This generation has a particularly difficult time adjusting from a workday mode to a Sabbath-keeping mode for a number of reasons. One is that life is so fast paced, with so many ways and activities to give our time, our energies, our minds, and our attention to.

This can be seen in the parable of the Sower and Seed in Matthew 13, where the seed falls on stony places. With people whose minds are focused on too many things, the Word of God does not take very deep root. And so, as Jesus says, when persecution or trouble arises as a result of this way of life, then they very quickly turn aside. They have nothing really rooted very deeply in them. They have been giving their time, energy, and all of their talents to something else entirely.
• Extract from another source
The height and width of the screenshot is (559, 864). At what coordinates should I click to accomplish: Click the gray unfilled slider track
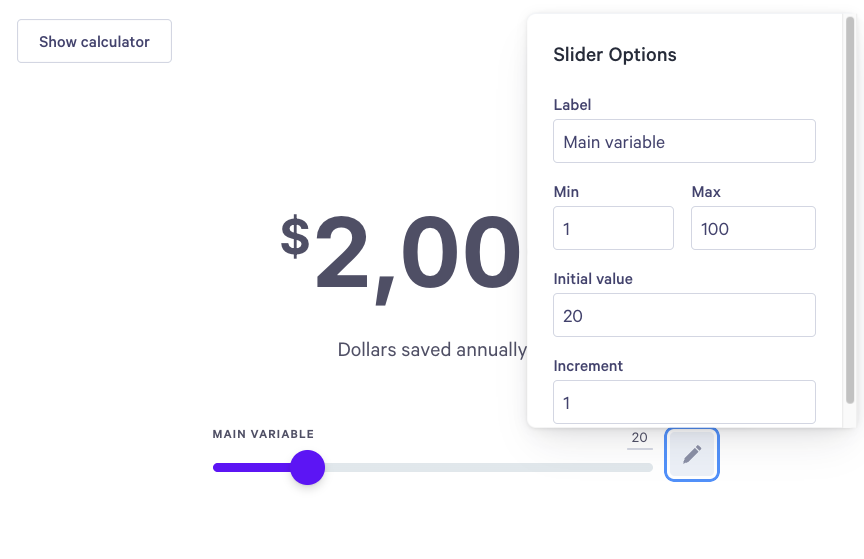click(489, 467)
Another thing that we can extract from this same parable is that we have never, in any generation of man, been so close to the creations of man and so distant from the creations of God. We are surrounded by concrete, steel, glass, plastic, rubber, and all of the things that man makes. And we are very rapidly losing touch with the things that God has made.

Our mind tends to focus automatically on what we are surrounded by. Today, we are not walking behind a mule, plowing the ground, and listening to the birds as we plow; or putting seeds in the ground, watching them come up, and eating the products of what God has made possible by His laws and by the fact that He continues to provide for His Creation. He sends the rain, and He brings forth the fruit. If we do not have contact with God's creation, we very quickly begin to have our minds surrounded by other things, and we are then cast adrift because of paying attention to those things.

In addition to that, we have been spiritually trained by this Protestant society not to regard a day as belonging to God, but rather to use time for our own pleasure as though it all belonged to us. And if we have been taught at all, we have been taught the wrong day.

It seems that we do not have enough time for God, even though we literally have just as much time as Peter, James, John, Philip, and all of the ancients besides them. How much time does a working mother have today for a good spiritual life after giving her time and energies to her employer and then returning home and doing her responsibilities there? How much time does a father holding two jobs, or working as much overtime as he can, or working plus going to school at night in order to get ahead (in order to afford all of the finer things of life) have for God? How much energy does this mother and father have at the end of the week?

All of us are pressured and victimized by this insane system that Satan has put together. But few of us have much excuse for not using Sabbath time in the way that God intended that it be used.

John W. Ritenbaugh
The Fourth Commandment (Part 4)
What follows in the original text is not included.